Compute the train and test set errors for the three Monk datasets

for the full trees. Were your assumptions about the datasets correct?

Explain the results you get for the training and test datasets.

Etrain Etest

MONK-1

MONK-2

MONK-3

## 6 Pruning

The idea of reduced error pruning is to consider each node in the tree as a

candidate for removal. A node is removed if the resulting pruned tree performs at least as well as the original tree over a separate validation dataset,

i.e. a dataset not used during training. When a node is removed, the subtree rooted at that node is replaced by a leaf node, to which the majority

classification of examples in that node is assigned.

For the purpose of pruning, we have to split our original training data

into one training set for building the tree and one validation set for pruning.
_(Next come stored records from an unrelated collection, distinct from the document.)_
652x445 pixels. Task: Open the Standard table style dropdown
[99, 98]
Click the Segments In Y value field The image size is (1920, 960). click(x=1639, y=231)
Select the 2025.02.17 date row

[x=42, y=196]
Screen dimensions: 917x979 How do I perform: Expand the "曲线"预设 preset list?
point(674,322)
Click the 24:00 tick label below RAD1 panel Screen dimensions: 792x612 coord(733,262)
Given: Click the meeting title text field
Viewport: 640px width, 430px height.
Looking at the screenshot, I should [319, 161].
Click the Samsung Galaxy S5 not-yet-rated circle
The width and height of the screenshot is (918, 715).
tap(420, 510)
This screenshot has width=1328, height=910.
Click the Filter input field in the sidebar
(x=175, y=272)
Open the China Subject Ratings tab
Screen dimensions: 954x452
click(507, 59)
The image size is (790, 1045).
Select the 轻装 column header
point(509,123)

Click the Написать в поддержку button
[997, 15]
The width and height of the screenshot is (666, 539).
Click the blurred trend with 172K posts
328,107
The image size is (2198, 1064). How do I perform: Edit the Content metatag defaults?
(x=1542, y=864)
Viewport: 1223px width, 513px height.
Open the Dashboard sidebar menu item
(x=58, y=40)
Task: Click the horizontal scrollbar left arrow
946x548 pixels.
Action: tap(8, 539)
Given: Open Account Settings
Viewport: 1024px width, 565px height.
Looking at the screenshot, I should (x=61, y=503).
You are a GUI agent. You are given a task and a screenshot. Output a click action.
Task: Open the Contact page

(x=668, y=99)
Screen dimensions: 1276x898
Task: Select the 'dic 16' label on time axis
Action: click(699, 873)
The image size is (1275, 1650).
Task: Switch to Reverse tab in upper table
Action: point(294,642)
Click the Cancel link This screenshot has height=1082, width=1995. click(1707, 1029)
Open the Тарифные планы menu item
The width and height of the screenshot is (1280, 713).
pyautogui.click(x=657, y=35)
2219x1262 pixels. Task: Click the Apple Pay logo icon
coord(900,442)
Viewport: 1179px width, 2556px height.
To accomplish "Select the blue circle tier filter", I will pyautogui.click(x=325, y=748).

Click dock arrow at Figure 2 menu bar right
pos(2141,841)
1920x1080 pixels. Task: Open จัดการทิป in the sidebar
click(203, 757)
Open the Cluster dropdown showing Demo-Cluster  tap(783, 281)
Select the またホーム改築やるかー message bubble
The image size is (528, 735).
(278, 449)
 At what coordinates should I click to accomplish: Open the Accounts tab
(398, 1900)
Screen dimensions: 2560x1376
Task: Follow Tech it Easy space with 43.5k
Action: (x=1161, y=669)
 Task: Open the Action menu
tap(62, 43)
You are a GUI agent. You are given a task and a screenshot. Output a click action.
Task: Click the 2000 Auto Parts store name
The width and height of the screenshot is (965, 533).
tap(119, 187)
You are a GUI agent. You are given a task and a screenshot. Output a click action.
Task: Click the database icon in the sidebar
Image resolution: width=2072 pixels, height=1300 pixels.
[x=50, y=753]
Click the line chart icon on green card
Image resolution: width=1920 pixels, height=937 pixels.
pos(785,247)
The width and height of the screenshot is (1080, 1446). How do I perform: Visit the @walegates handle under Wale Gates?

Notice, that using the test set for validation would be cheating because we

would then no longer be able to use the test set for independently estimating the true error of our pruned decision tree. Instead, we will randomly

partition the original training set into training and validation set. This can

be done by defining a function which randomly reorders the data samples

and returns the first and second parts separately:

import random

def partition(data, fraction):

ldata = list(data)

random.shuffle(ldata)

breakPoint = int(len(ldata) * fraction)

return ldata[:breakPoint], ldata[breakPoint:]

monk1train, monk1val = partition(m.monk1, 0.6)

In the file dtree.py there is a utility function allPruned which returns

a sequence of all possible ways a given tree can be pruned.

Write code which performs the complete pruning by repeatedly calling

allPruned and picking the tree which gives the best classification performance on the validation dataset. You should stop pruning when all the

pruned trees perform worse than the current candidate.

Assignment 6: Explain pruning from a bias variance trade-off perspective.

Assignment 7: Evaluate the effect pruning has on the test error for

the monk1 and monk3 datasets, in particular determine the optimal

partition into training and pruning by optimizing the parameter

fraction. Plot the classification error on the test sets as a function

of the parameter fraction ∈ {0.3, 0.4, 0.5, 0.6, 0.7, 0.8}.

Note that the split of the data is random. We therefore need to

compute the statistics over several runs of the split to be able to draw

any conclusions. Reasonable statistics includes mean and a measure

of the spread. Do remember to print axes labels, legends and data

points as you will not pass without them.